When I was little, my neighbor’s mom invited me over for a playdate while all of her daughters had the chicken pox, and I had never had them before in my life. When my mom arrived to drop me off and asked if her children all had the chicken pox (as was noticeable from the red circles covering them head-to-toe), her response was, “Yeah, but kids have to get it sometime.”

Aditya Romansa/Unsplash

Yeah, that went over just about as well as a toot in the breeze with my mother.

Whatever contagious illness your child has contracted, it is only courteous for you to inform possible house guests and/or babysitters that your child is under the weather.

Don’t be that asshole.

4. No visiting newborns if you’ve been around sickness.

Even if you aren’t sick yourself during this cold and flu season, you shouldn’t visit newborns or those with a compromised immune system (newborns, preemie infants, the elderly, the critically ill, etc.) if you’ve been around a contagious illness within the last two weeks.

“Illnesses like the flu spread from person to person when droplets from the cough or sneeze of an infected person move through the air and get into the mouth or nose of people nearby,” the CDC states. “The germs in these droplets can often also live on surfaces, such as desks or doorknobs, for 2 hours or longer and can spread when people touch these surfaces with their eyes, mouth and nose.”

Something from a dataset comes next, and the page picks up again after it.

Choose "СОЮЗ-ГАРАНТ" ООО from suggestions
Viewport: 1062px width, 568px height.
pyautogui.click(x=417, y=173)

The flu can take one to three days for a person to become symptomatic, but according to the Mayo Clinic, those with rotavirus (a common stomach flu) can be contagious for as long as 10 days after recovery.

5. Sickness or not, NO kissing the babies.

Ooooo! They are so cute that they make my ovaries want to explode! Who doesn’t want to kiss them?!

But how many articles need to be published about an infant dying from a family member or friend’s seemingly innocent kiss before we are finally able to comprehend the serious dangers?

Saliva is one of the easiest ways for viruses to be spread, and a kiss (I can’t believe I have to reiterate this) obviously has traces of saliva.

Besides cold and flu and the horrors of RSV, a simple kiss could spread herpes meningitis to a baby, which could be fatal. In an article published by David Kimberlin, Co-Director of the Division of Pediatric Infectious Diseases at the University of Alabama, babies diagnosed with the herpes virus in the latter stages without therapy, affecting the central nervous system and multiple organs, have a 20% survival rate.

I couldn’t agree more that we need global support for the working parent, so days home with sick kids aren’t so difficult to make happen. But until then, we cannot put other people or their children at risk for our family’s selfish sake.

What could be the run-of-the-mill aches, pains, low-grade fever and stuffy nose for you or your kid, could be fatal for another family.

And yes, that is how serious cold and flu season really is.